= Beginning of Section =
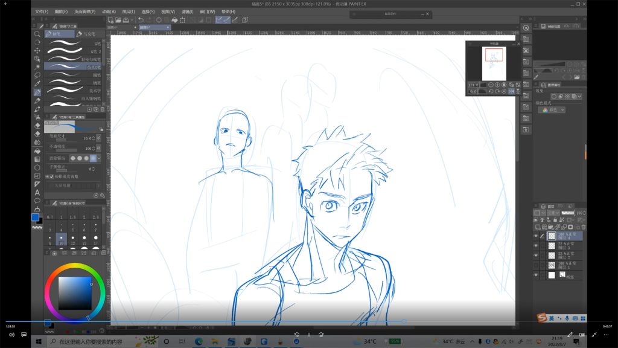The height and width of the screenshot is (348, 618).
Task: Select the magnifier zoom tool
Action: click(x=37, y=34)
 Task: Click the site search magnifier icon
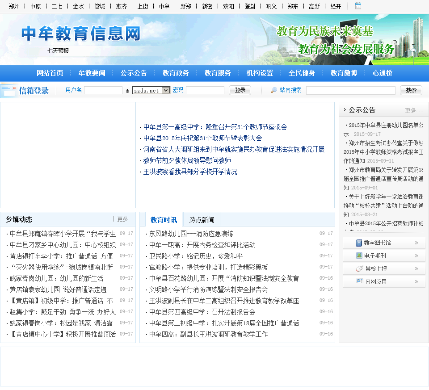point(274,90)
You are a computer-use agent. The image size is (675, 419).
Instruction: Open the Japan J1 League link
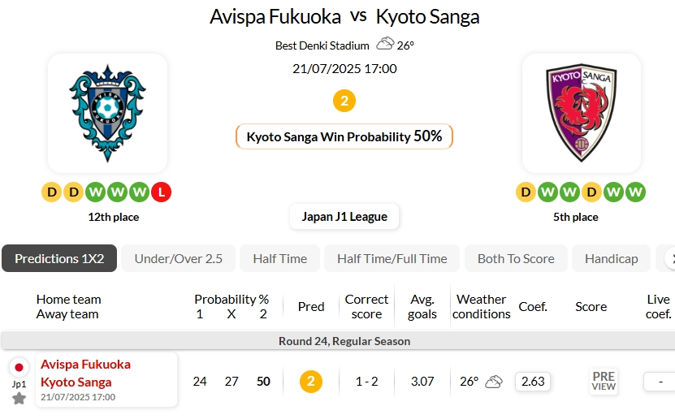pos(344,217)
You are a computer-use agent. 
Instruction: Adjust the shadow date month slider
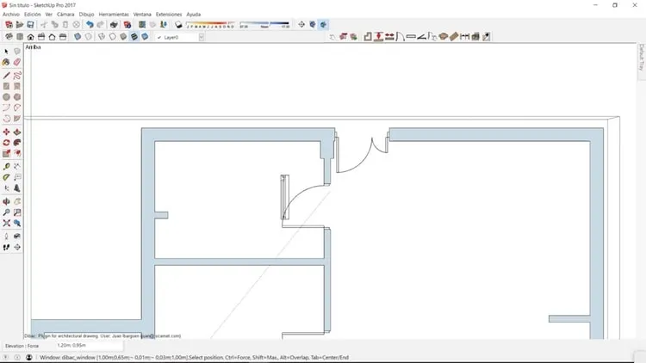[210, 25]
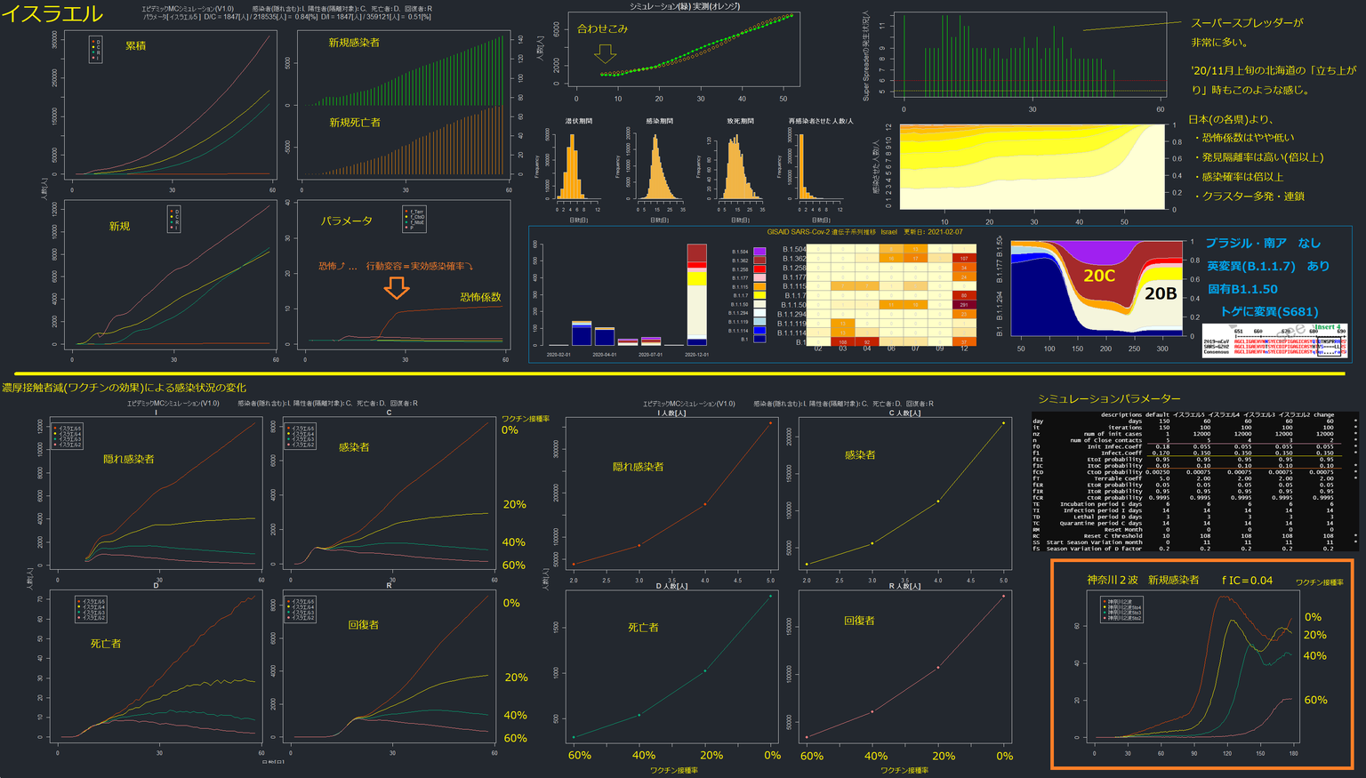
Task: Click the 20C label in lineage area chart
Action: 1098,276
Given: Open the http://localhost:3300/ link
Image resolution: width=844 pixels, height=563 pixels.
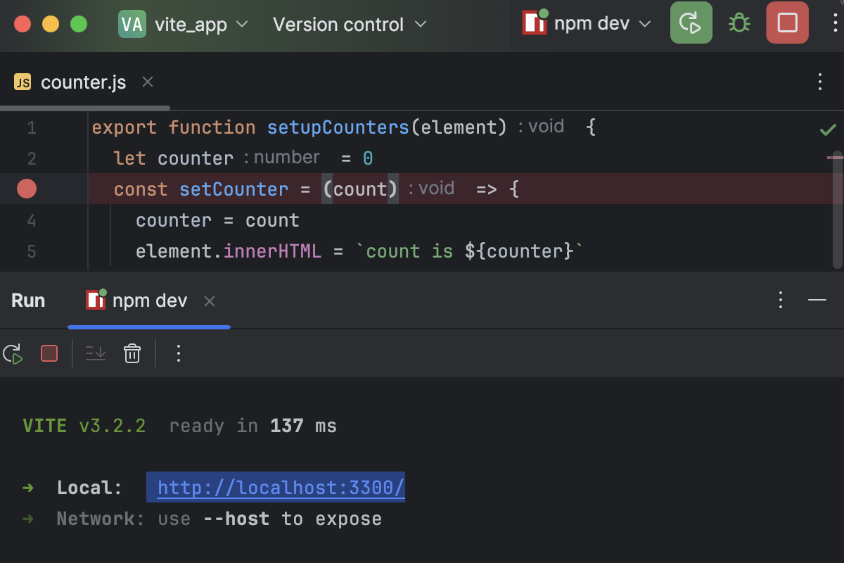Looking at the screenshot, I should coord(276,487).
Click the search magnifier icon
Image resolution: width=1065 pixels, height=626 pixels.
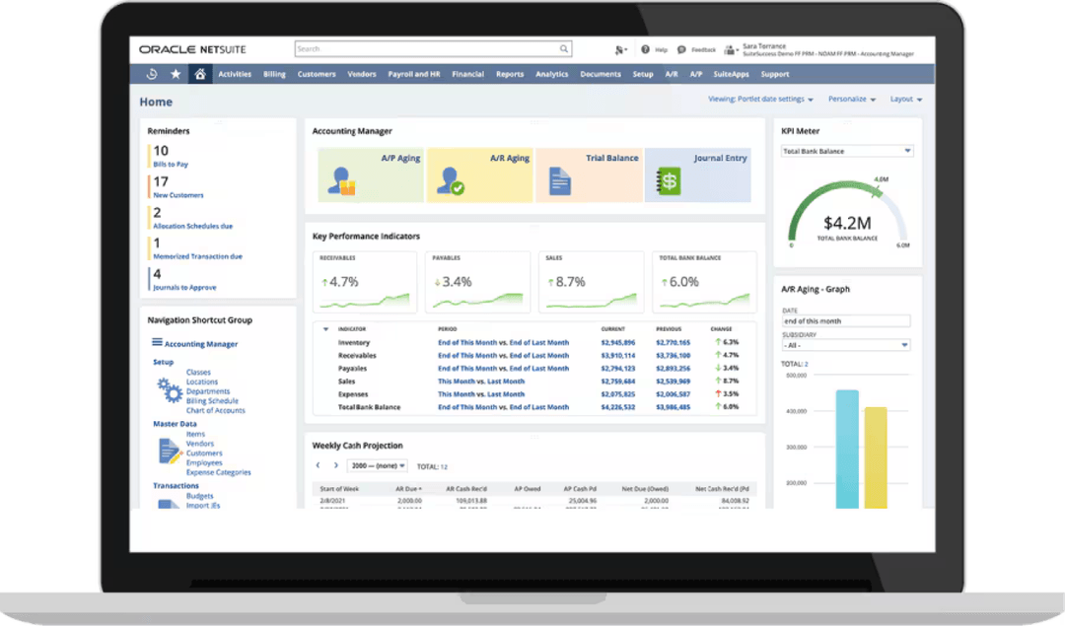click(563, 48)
= End of Section =
= Beginning of Section =
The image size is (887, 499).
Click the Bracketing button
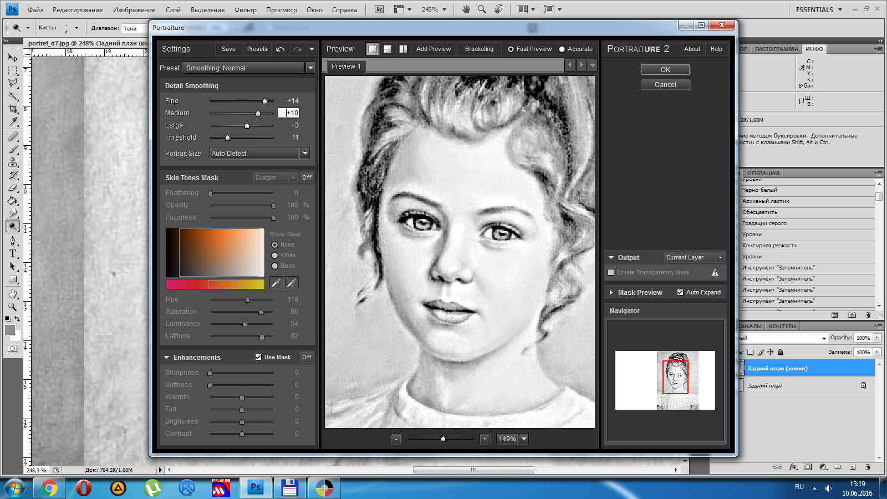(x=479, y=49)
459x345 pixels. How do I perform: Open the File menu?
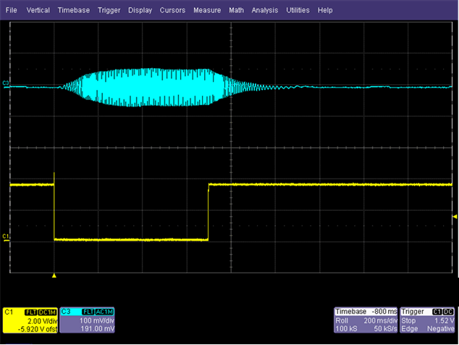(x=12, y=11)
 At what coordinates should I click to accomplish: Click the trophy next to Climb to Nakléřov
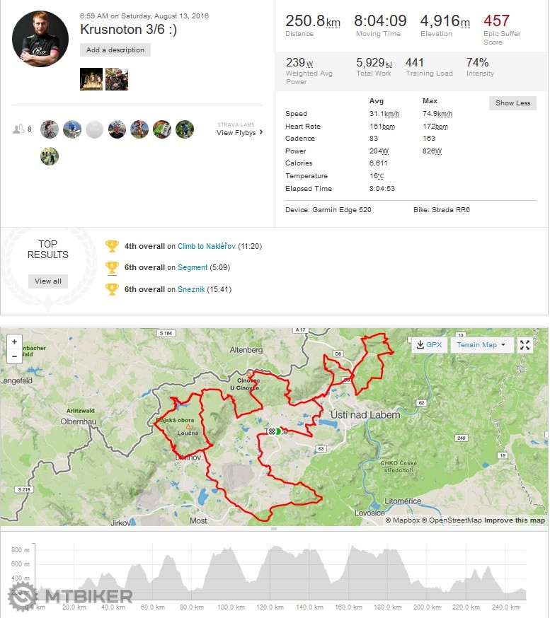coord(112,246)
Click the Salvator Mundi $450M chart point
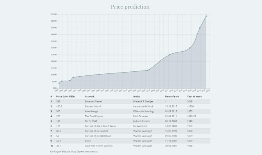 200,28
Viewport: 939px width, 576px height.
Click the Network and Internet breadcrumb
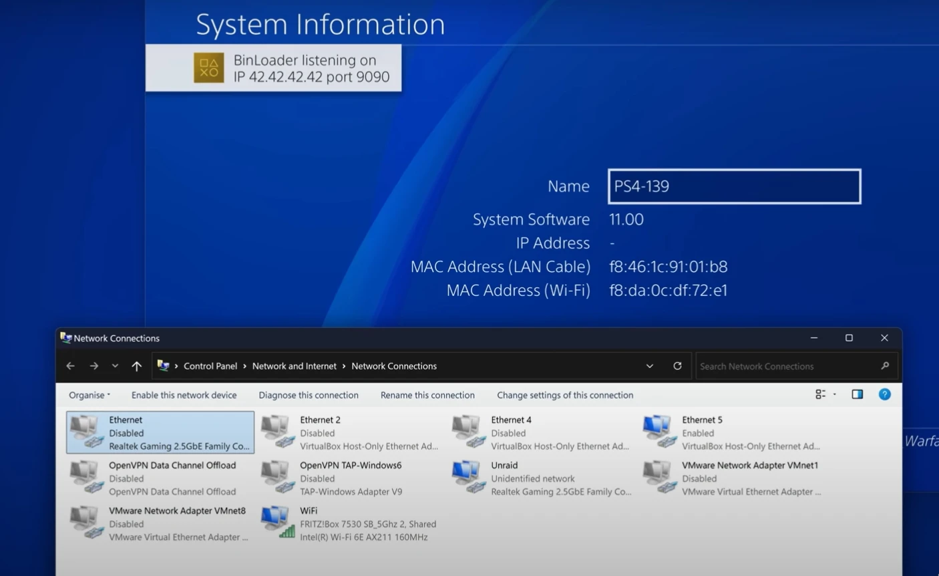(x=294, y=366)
= End of Section =
= Beginning of Section =
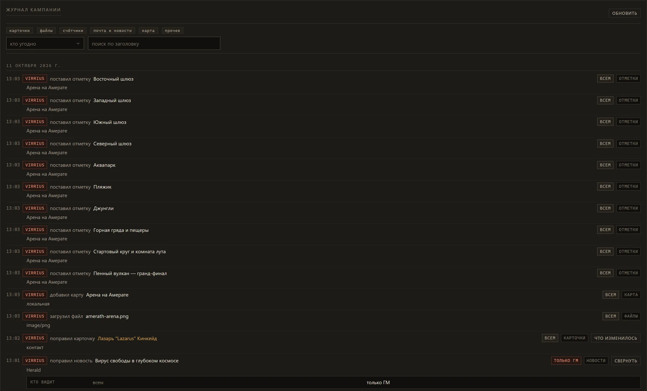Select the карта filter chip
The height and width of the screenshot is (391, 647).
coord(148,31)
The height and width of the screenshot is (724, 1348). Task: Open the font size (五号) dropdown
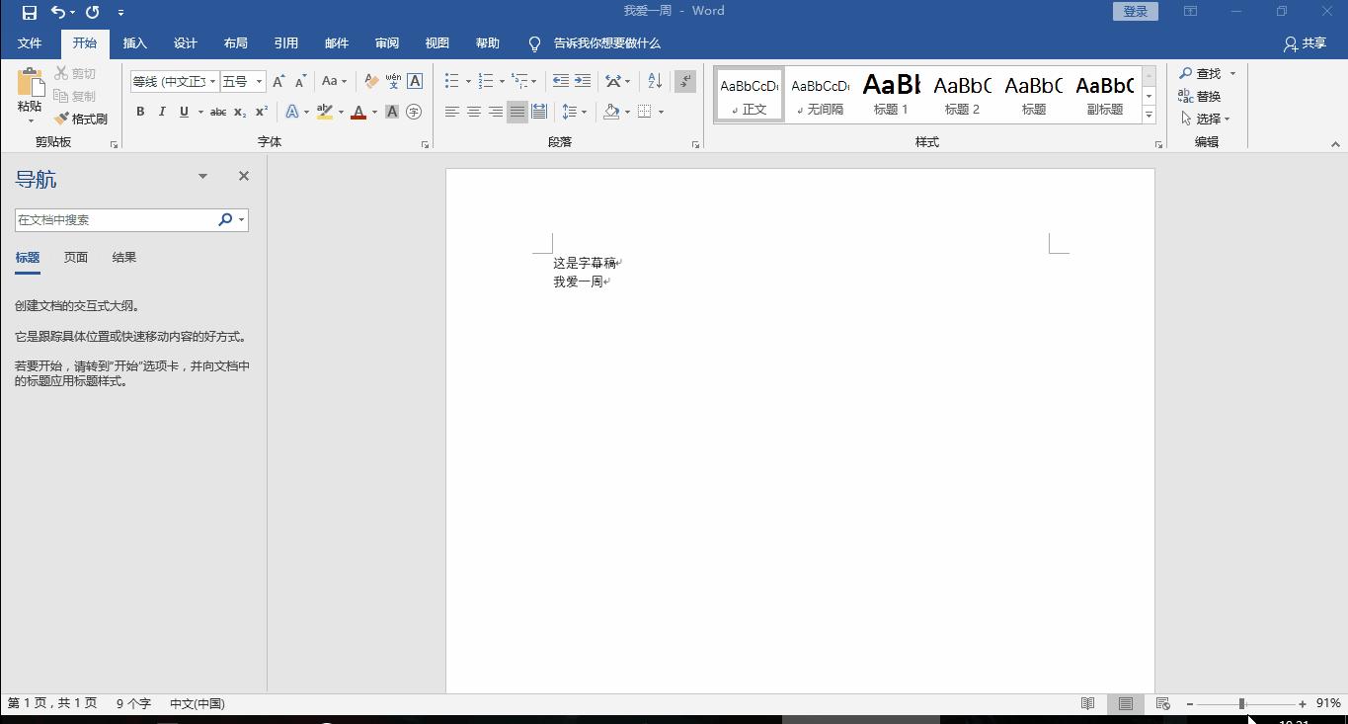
= End of Section =
The response must repeat exactly the lines above from the one with "Instruction: Adjust the" through the one with "Click the search magnifier icon", including both, and must contain no pictures and no other text.

Instruction: Adjust the shadow date month slider
[210, 25]
Task: Click the 20C label in lineage area chart
Action: 1098,276
Given: Open the http://localhost:3300/ link
Image resolution: width=844 pixels, height=563 pixels.
Looking at the screenshot, I should coord(276,487).
Click the search magnifier icon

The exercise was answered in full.